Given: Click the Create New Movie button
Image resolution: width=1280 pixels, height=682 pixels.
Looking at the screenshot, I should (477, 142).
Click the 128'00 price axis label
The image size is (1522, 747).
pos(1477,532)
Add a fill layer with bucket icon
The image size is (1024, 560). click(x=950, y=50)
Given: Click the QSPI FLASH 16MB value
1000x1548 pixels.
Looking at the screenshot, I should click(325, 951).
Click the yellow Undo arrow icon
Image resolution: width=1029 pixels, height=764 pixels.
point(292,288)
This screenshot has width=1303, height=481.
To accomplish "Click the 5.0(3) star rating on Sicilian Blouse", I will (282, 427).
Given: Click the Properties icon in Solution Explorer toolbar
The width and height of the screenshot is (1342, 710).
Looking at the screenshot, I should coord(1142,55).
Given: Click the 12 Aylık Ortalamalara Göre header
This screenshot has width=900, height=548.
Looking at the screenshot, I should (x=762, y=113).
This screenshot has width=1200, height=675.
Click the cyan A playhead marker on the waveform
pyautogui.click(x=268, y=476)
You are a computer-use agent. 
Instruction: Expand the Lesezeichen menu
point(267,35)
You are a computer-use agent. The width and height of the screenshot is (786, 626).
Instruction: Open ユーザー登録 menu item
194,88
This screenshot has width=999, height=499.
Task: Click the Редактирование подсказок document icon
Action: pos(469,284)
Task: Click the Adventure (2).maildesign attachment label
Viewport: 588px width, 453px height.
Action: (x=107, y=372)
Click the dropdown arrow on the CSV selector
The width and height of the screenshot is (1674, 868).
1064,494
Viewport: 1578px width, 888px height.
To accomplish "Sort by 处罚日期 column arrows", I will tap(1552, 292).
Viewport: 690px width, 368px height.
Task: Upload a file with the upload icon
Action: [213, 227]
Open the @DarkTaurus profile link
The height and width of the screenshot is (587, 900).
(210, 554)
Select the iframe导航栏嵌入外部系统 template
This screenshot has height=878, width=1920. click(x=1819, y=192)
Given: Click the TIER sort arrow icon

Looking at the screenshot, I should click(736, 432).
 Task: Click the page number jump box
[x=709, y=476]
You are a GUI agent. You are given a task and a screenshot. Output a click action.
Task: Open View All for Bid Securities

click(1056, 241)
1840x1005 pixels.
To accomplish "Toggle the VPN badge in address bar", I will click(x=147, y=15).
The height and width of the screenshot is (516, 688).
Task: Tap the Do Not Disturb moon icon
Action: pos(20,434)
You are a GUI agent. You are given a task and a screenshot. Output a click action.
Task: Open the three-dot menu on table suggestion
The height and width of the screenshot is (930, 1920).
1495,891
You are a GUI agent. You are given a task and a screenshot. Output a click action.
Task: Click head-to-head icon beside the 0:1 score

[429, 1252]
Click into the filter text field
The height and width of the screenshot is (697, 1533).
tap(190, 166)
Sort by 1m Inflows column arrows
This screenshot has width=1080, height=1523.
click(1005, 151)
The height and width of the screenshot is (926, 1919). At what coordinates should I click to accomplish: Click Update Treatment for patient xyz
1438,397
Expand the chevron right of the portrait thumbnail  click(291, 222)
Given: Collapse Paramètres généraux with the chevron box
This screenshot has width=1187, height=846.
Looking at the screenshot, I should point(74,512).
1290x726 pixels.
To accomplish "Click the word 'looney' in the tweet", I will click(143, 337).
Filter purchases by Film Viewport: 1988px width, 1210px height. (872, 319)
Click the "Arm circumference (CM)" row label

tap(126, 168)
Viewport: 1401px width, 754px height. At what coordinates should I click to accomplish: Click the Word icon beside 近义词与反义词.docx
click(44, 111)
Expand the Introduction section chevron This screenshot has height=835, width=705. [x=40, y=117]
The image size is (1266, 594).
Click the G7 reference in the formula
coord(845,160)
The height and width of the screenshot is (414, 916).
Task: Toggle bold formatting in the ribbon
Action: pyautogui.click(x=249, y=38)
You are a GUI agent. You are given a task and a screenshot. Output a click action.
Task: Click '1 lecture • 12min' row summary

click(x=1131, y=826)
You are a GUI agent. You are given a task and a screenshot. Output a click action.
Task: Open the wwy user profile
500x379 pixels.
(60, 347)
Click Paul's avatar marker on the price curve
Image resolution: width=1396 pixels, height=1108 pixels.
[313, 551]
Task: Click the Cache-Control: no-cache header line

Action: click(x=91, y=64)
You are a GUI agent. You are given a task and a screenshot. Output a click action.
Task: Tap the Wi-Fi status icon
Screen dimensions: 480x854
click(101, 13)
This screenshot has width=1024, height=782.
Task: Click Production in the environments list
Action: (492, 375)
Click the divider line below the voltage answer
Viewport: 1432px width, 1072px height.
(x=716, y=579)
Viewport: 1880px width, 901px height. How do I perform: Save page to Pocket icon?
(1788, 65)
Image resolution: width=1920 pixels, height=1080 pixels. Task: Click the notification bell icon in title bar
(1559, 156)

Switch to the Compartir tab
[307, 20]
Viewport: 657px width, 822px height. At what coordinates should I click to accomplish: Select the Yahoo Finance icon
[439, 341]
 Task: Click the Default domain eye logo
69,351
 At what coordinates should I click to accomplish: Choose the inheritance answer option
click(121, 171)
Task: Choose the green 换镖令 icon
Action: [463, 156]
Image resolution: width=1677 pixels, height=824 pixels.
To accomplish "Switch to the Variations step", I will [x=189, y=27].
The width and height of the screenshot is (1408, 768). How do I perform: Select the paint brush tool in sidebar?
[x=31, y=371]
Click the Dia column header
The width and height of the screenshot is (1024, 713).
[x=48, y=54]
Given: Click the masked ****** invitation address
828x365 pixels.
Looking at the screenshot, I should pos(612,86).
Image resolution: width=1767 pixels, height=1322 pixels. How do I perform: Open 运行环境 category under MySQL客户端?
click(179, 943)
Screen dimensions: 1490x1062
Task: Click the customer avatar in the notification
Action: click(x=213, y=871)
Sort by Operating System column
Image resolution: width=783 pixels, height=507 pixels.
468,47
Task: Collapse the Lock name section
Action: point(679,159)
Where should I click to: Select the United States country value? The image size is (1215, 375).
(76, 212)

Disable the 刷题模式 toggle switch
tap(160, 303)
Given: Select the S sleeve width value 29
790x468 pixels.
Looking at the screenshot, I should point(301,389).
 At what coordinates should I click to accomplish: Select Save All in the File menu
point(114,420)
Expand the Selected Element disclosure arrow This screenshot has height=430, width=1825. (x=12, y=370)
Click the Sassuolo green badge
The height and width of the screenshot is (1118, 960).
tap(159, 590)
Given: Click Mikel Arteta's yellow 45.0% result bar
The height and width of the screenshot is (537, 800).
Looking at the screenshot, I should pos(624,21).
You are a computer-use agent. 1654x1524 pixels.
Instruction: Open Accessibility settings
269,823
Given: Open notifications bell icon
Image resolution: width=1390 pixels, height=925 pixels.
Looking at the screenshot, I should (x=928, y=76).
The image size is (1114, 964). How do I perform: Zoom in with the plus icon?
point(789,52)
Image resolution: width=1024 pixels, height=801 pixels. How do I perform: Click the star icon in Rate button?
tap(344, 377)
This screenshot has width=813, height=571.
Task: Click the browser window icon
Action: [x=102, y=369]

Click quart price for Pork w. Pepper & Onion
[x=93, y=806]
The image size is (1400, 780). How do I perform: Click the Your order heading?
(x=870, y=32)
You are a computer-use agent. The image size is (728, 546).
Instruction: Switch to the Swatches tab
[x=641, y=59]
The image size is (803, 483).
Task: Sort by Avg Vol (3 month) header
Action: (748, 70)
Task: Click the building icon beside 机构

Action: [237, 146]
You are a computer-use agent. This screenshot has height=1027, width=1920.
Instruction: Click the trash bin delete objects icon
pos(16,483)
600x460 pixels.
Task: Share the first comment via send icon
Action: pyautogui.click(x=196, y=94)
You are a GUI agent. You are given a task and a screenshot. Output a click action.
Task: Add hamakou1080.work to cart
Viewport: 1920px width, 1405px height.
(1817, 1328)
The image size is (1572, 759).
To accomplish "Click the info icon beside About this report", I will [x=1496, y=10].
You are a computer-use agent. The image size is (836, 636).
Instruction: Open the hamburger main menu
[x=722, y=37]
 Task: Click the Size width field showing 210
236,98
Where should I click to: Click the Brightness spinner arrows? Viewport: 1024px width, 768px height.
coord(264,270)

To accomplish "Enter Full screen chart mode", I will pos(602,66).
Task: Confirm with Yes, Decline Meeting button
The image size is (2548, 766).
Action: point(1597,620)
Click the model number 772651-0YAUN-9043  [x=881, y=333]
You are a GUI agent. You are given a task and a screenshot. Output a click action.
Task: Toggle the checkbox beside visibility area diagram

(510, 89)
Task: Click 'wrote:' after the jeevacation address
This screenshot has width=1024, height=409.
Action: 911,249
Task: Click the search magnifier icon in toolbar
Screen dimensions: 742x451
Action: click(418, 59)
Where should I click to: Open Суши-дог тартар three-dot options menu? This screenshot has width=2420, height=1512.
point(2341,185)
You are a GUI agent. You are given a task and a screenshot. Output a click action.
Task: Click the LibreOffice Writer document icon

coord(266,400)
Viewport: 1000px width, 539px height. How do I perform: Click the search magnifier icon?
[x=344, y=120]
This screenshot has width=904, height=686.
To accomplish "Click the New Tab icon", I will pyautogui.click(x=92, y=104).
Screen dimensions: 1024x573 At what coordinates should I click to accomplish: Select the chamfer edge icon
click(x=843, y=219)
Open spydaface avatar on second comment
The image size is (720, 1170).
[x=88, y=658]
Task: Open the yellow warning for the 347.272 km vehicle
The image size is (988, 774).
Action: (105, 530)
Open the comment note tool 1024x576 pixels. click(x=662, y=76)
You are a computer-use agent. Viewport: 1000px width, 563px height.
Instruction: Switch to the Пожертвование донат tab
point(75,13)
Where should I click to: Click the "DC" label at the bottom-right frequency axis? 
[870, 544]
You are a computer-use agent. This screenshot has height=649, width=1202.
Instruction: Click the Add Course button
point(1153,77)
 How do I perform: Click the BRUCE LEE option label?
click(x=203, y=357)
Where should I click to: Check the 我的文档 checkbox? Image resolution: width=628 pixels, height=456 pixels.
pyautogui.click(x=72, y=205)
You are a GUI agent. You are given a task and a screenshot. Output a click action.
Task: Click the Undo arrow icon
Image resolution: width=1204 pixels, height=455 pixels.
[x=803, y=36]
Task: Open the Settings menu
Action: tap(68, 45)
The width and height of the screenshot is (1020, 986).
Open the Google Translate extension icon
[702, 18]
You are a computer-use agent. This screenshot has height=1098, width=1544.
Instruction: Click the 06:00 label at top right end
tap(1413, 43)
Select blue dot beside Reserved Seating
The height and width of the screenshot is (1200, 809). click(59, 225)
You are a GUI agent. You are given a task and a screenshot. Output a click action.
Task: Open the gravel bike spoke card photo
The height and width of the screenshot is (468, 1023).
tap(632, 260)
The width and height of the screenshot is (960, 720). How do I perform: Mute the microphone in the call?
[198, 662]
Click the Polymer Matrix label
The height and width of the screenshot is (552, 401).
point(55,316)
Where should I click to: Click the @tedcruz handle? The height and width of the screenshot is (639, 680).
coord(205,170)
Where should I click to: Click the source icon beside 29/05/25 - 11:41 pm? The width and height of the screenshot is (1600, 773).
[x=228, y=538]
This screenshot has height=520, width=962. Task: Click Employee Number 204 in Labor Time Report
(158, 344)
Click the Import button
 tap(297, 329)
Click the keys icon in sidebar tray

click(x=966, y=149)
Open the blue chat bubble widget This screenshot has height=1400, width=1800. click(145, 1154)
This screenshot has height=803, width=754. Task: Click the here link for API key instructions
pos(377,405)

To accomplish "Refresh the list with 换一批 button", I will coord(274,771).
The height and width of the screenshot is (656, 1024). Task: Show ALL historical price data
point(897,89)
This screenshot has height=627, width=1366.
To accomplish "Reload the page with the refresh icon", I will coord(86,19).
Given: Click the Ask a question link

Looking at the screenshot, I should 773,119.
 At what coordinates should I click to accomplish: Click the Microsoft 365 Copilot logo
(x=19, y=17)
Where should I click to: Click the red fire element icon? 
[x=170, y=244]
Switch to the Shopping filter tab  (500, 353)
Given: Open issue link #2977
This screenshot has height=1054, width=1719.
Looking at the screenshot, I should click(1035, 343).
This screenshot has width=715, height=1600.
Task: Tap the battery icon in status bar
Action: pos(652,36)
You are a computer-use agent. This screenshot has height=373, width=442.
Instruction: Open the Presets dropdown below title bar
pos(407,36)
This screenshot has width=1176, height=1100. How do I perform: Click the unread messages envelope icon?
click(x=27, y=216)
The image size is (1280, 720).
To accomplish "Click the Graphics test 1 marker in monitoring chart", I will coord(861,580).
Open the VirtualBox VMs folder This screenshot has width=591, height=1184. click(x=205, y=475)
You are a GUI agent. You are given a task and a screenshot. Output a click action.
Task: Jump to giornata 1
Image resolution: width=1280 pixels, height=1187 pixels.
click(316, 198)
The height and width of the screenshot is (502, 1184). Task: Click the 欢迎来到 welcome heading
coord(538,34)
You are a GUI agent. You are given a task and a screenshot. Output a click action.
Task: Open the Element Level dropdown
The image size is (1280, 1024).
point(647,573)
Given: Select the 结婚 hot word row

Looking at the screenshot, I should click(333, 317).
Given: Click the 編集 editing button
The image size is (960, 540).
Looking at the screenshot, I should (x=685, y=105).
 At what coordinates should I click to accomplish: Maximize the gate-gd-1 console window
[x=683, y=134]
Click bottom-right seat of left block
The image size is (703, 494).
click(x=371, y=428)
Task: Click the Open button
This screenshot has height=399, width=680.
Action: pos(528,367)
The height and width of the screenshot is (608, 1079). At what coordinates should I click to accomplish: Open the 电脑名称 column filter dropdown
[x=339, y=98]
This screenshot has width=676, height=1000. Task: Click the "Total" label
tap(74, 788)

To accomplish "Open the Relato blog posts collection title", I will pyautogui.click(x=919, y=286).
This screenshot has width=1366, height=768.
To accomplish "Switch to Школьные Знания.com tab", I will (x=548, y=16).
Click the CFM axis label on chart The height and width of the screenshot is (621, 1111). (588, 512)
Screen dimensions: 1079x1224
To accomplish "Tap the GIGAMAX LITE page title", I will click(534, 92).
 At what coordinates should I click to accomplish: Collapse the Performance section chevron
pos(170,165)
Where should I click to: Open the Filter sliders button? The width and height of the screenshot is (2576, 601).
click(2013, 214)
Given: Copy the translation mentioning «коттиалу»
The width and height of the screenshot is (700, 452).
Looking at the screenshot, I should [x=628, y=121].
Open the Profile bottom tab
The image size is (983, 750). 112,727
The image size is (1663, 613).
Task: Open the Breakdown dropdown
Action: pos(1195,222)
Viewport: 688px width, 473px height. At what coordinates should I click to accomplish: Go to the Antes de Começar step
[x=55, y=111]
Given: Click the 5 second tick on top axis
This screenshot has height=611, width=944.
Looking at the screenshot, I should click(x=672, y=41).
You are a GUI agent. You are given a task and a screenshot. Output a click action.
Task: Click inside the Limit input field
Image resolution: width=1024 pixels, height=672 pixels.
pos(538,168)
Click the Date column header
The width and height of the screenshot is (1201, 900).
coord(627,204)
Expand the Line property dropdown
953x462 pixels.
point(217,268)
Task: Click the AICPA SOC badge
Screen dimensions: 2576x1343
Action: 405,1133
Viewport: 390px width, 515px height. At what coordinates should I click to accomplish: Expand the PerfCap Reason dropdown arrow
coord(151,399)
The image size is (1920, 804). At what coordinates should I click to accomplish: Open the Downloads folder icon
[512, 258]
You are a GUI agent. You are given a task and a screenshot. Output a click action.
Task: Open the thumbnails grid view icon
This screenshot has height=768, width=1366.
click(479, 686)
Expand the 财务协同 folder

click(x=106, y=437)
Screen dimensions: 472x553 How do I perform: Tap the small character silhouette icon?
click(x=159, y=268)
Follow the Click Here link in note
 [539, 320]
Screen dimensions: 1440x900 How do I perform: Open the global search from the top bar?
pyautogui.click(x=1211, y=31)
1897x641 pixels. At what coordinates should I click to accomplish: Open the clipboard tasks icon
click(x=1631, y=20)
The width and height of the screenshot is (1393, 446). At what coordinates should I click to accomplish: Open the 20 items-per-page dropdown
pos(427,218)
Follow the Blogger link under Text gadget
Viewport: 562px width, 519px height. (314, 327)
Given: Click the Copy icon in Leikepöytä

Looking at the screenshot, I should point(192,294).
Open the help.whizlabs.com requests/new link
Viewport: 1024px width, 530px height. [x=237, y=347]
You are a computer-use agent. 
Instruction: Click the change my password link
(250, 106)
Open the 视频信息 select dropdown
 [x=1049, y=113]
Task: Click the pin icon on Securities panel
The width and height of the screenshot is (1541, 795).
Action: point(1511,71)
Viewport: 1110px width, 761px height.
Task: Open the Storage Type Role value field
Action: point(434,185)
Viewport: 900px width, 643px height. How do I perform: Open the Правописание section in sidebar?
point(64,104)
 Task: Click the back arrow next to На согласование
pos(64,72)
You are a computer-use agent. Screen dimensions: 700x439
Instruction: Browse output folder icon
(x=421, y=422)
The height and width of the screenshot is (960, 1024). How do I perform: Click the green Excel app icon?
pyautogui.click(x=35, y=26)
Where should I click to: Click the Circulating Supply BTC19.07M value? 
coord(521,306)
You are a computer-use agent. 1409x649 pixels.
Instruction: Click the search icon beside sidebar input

=-=-=

## Problem details
The answer must consist of every line from the records above that holds "Undo".

## Task result
Click the yellow Undo arrow icon
Task: Click the Undo arrow icon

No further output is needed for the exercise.